## REQUIRED ACTION
With the pictures left out, retype exactly the lines below starting at the line that contains "Blog (404, 2339)" and ending at the line that contains "cookie policy (255, 570)".

## RECORDS FOR PROCESSING
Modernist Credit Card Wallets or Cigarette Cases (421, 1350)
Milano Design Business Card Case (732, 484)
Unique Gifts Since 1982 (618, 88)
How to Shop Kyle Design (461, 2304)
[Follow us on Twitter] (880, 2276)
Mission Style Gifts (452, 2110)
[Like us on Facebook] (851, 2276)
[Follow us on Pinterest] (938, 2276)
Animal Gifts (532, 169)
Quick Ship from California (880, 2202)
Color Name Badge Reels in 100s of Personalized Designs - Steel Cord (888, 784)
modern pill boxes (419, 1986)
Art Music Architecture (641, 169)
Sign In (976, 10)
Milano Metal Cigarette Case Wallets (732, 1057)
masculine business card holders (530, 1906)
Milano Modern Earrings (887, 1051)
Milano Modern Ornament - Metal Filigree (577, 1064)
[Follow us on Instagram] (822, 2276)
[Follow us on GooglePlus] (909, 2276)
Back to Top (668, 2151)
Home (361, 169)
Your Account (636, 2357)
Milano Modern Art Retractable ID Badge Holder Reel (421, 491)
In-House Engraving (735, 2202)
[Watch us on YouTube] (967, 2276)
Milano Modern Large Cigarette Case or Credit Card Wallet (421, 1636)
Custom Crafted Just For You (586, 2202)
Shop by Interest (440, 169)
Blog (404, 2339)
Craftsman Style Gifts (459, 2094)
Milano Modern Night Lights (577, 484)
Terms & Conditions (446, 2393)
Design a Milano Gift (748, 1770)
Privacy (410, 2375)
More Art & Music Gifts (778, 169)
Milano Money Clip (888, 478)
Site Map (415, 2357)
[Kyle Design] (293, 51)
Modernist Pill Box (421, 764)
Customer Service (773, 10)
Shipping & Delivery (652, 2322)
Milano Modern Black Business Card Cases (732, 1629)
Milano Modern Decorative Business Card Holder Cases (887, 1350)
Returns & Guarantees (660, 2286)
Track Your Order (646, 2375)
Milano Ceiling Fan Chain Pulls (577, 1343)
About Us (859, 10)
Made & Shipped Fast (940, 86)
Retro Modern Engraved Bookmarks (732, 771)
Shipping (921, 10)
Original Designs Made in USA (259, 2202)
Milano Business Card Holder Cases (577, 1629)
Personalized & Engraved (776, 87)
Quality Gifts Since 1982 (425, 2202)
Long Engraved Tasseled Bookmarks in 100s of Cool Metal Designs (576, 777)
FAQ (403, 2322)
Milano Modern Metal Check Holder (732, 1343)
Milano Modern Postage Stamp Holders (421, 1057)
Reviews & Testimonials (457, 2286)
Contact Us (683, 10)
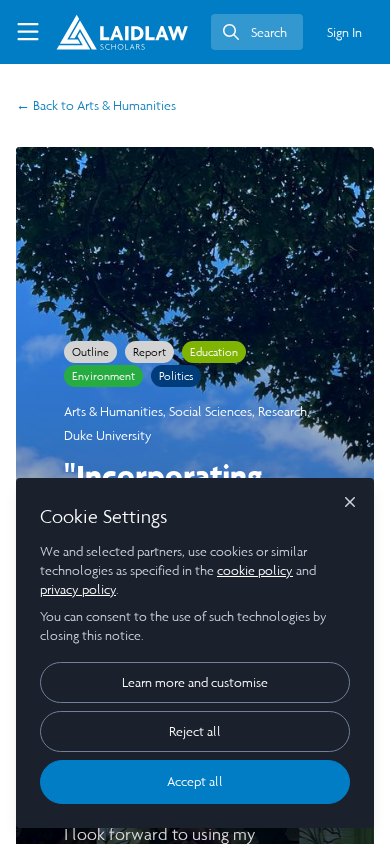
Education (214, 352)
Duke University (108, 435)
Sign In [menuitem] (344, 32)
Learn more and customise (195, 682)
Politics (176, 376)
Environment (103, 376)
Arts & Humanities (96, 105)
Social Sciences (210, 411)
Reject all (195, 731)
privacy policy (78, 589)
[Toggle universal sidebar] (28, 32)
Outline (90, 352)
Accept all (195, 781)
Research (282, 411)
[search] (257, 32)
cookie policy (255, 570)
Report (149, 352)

---

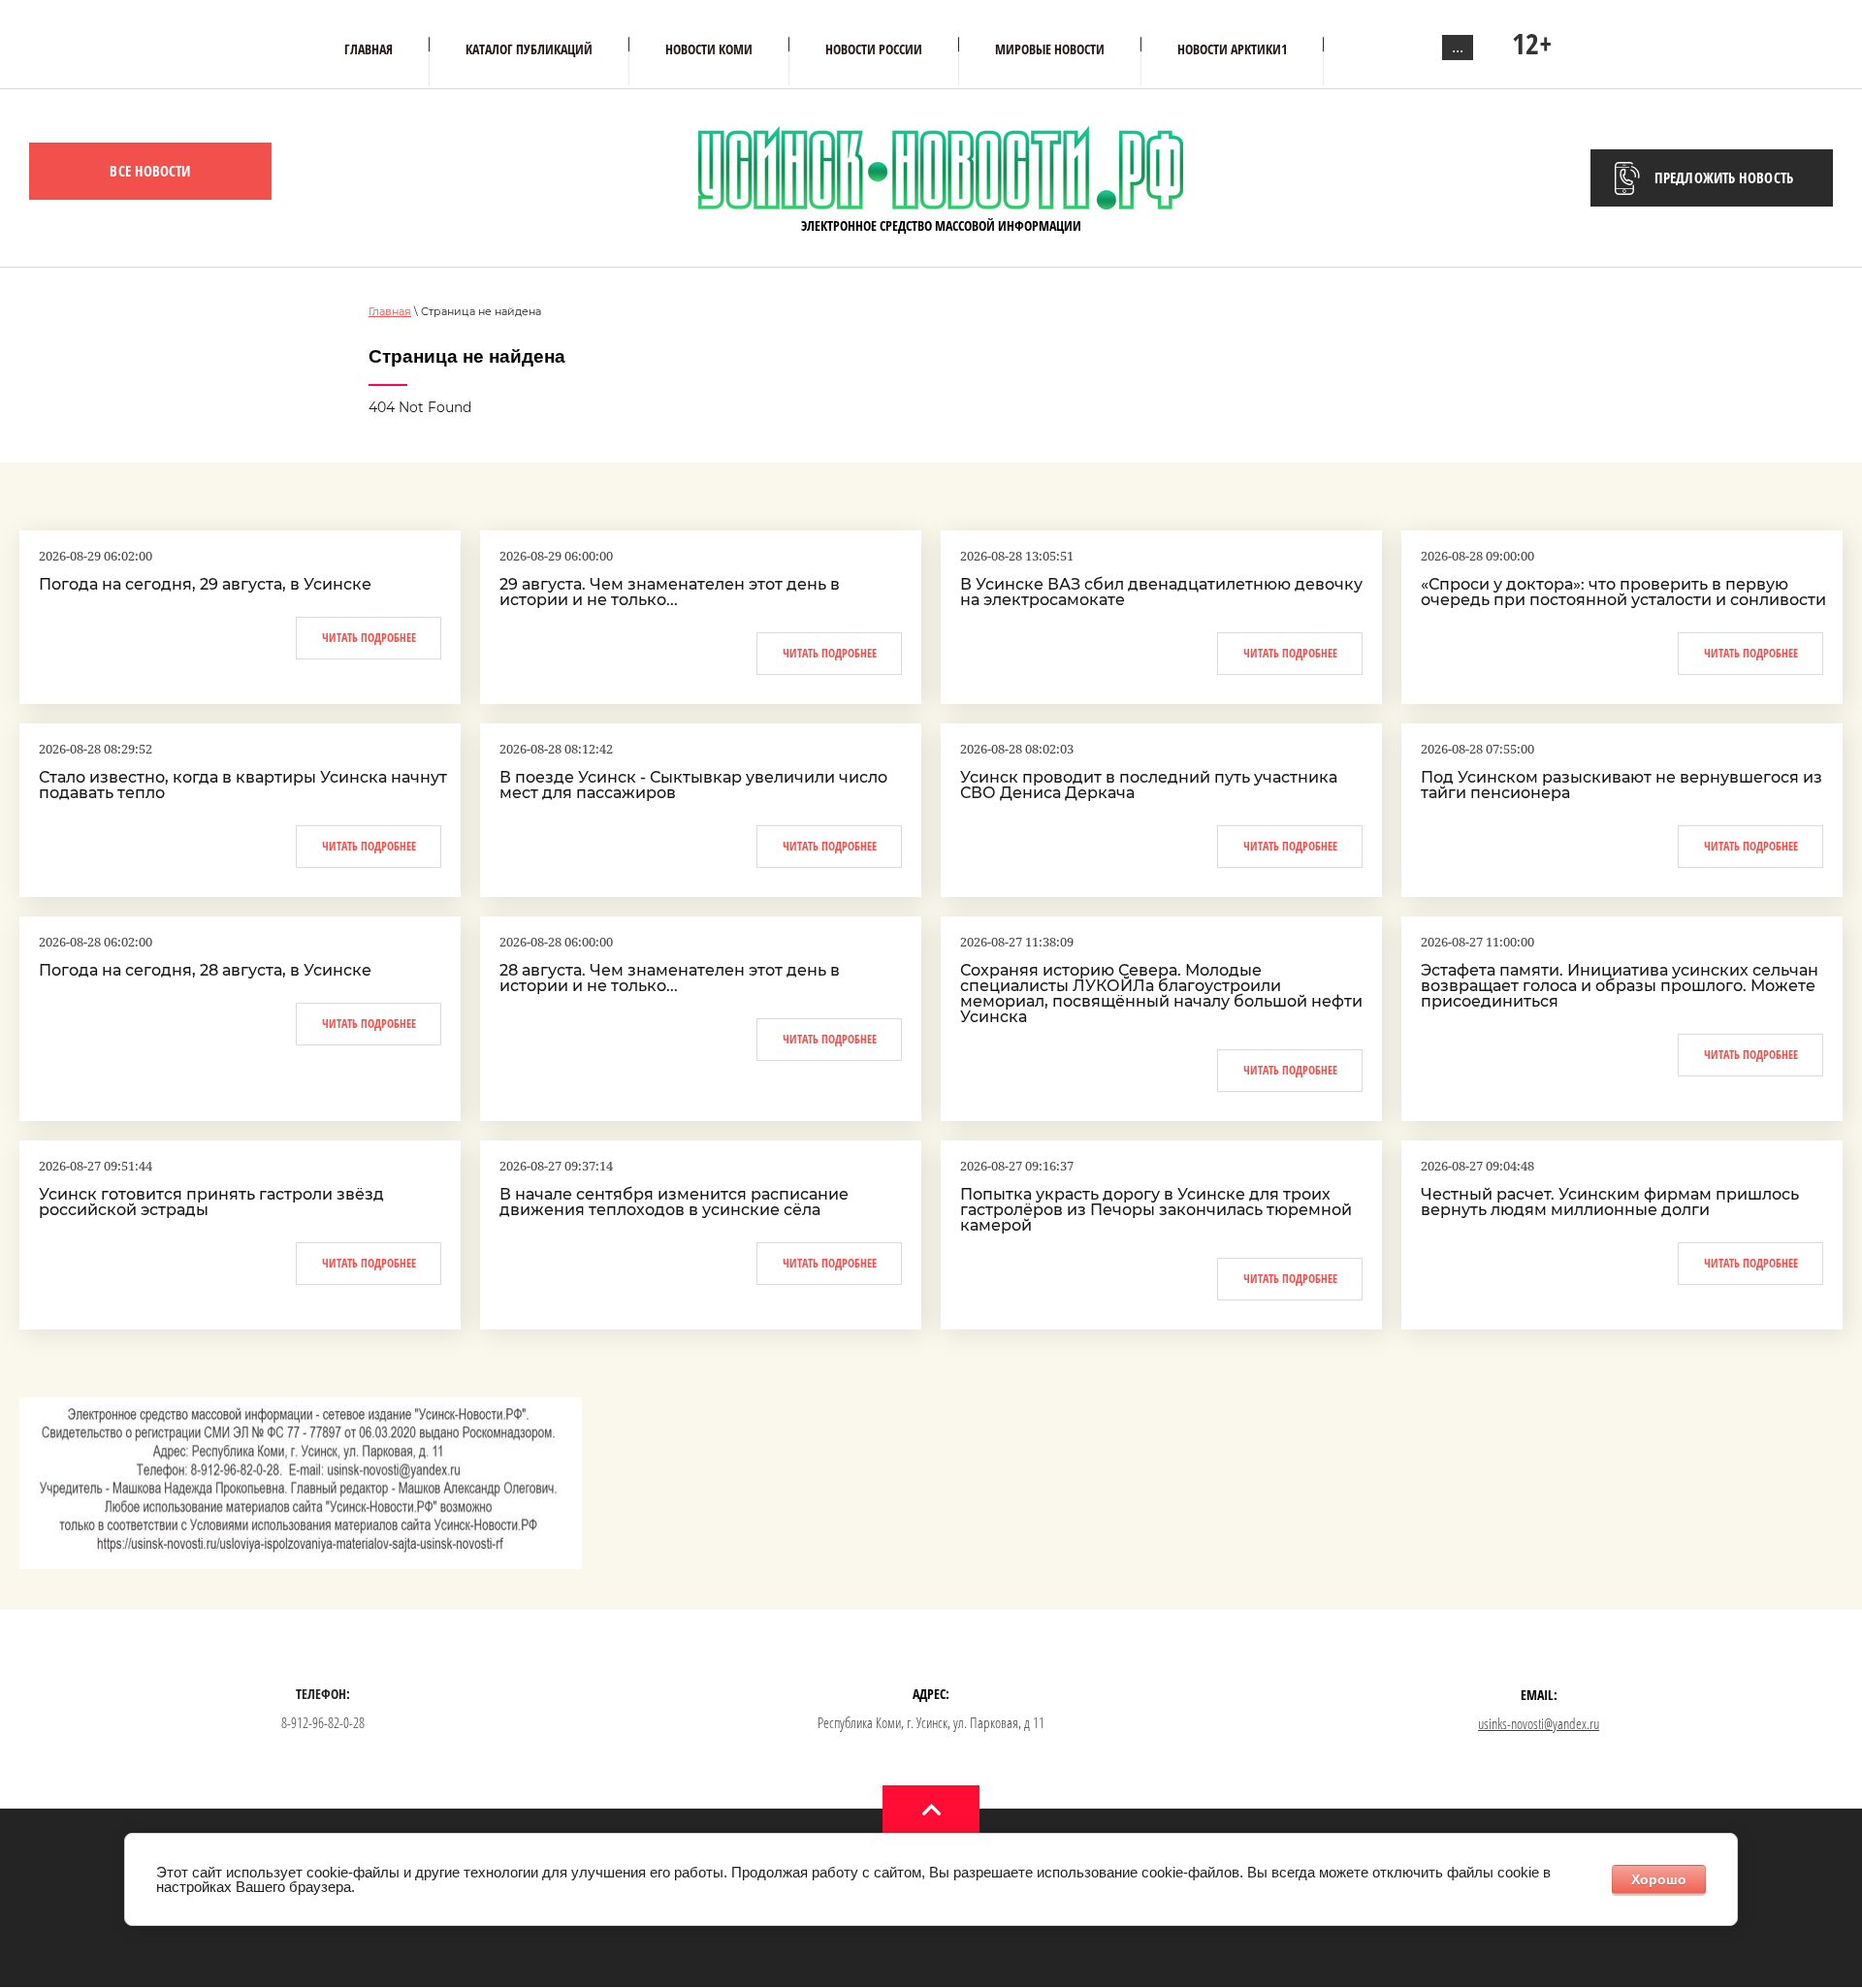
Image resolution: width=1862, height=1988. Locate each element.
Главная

## RESULT OF THIS TASK
Blog (404, 2339)
Craftsman Style Gifts (459, 2094)
Milano Modern Night Lights (577, 484)
Terms & Conditions (446, 2393)
Design a Milano Gift (748, 1770)
Privacy (410, 2375)
More Art & Music Gifts (778, 169)
Milano Money Clip (888, 478)
Site Map (415, 2357)
[Kyle Design] (293, 51)
Modernist Pill Box (421, 764)
Customer Service (773, 10)
Shipping & Delivery (652, 2322)
Milano Modern Black Business Card Cases (732, 1629)
Milano Modern Decorative Business Card Holder Cases (887, 1350)
Returns & Guarantees (660, 2286)
Track Your Order (646, 2375)
Milano Ceiling Fan Chain Pulls (577, 1343)
About Us (859, 10)
Made & Shipped Fast (940, 86)
Retro Modern Engraved Bookmarks (732, 771)
Shipping (921, 10)
Original Designs Made in USA (259, 2202)
Milano Business Card Holder Cases (577, 1629)
Personalized & Engraved (776, 87)
Quality Gifts Since 1982 (425, 2202)
Long Engraved Tasseled Bookmarks in 100s of Cool Metal Designs (576, 777)
FAQ (403, 2322)
Milano Modern Metal Check Holder (732, 1343)
Milano Modern Postage Stamp Holders (421, 1057)
Reviews & Testimonials (457, 2286)
Contact Us (683, 10)
Education (214, 352)
Duke University (108, 435)
Sign In [menuitem] (344, 32)
Learn more and customise (195, 682)
Politics (176, 376)
Environment (103, 376)
Arts & Humanities (96, 105)
Social Sciences (210, 411)
Reject all (195, 731)
privacy policy (78, 589)
[Toggle universal sidebar] (28, 32)
Outline (90, 352)
Accept all (195, 781)
Research (282, 411)
[search] (257, 32)
cookie policy (255, 570)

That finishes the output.